## [ACTIVITY]
Please give again, exactly and only, the stretch of lines from the one containing "The image size is (1080, 629)." to the end of the entries below.

## [EXTRACTED INFORMATION]
════════════════════

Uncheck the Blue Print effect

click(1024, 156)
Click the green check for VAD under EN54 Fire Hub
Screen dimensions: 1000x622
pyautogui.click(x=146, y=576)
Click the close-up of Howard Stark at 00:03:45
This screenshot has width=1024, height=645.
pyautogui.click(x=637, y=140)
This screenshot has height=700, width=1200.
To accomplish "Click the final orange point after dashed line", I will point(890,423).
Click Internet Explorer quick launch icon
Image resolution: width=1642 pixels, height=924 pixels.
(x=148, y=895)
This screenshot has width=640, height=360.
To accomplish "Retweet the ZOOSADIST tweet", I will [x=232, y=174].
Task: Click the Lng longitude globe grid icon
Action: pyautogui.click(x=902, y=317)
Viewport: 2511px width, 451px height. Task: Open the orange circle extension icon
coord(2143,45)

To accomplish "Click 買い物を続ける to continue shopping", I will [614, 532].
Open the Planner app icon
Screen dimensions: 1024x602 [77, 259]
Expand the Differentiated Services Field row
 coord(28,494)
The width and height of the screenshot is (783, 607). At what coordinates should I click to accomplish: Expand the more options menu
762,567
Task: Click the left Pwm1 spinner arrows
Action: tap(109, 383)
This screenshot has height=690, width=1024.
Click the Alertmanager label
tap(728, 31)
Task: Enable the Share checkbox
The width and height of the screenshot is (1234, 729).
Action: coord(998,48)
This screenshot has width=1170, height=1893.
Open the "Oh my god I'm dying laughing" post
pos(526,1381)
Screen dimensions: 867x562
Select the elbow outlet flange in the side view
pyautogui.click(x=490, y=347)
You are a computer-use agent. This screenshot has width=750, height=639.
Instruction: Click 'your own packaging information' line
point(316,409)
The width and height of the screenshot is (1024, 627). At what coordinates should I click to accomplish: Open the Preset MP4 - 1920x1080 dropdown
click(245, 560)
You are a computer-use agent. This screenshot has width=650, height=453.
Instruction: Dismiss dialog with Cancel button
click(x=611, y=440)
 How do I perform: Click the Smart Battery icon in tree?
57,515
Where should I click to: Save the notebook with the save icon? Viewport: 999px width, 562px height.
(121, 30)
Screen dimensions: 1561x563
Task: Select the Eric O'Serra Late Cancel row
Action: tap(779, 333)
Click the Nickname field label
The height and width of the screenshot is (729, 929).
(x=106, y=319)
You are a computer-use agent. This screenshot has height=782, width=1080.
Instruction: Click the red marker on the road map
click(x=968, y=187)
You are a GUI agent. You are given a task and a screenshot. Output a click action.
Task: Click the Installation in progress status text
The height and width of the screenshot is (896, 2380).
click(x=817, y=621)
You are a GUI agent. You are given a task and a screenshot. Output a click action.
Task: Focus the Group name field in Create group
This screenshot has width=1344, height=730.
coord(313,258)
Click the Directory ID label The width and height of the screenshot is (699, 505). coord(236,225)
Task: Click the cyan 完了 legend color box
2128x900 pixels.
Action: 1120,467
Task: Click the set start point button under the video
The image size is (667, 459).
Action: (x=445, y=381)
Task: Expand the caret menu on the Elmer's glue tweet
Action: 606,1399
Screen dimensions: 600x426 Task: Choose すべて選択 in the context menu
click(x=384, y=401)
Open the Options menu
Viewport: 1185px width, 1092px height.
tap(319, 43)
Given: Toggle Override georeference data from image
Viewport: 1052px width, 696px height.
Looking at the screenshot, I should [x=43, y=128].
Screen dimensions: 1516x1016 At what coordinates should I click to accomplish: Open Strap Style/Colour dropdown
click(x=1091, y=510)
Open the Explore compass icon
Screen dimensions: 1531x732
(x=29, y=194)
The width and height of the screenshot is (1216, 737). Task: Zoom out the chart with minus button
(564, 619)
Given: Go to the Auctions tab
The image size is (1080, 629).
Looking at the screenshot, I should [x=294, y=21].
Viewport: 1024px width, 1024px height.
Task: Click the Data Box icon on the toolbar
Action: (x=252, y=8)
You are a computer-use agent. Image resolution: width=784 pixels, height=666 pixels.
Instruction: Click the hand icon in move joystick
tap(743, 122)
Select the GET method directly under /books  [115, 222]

════════════════════

## [RESPONSE BOX]
The image size is (1080, 629).
Looking at the screenshot, I should [x=294, y=21].
Viewport: 1024px width, 1024px height.
Task: Click the Data Box icon on the toolbar
Action: (x=252, y=8)
You are a computer-use agent. Image resolution: width=784 pixels, height=666 pixels.
Instruction: Click the hand icon in move joystick
tap(743, 122)
Select the GET method directly under /books  [115, 222]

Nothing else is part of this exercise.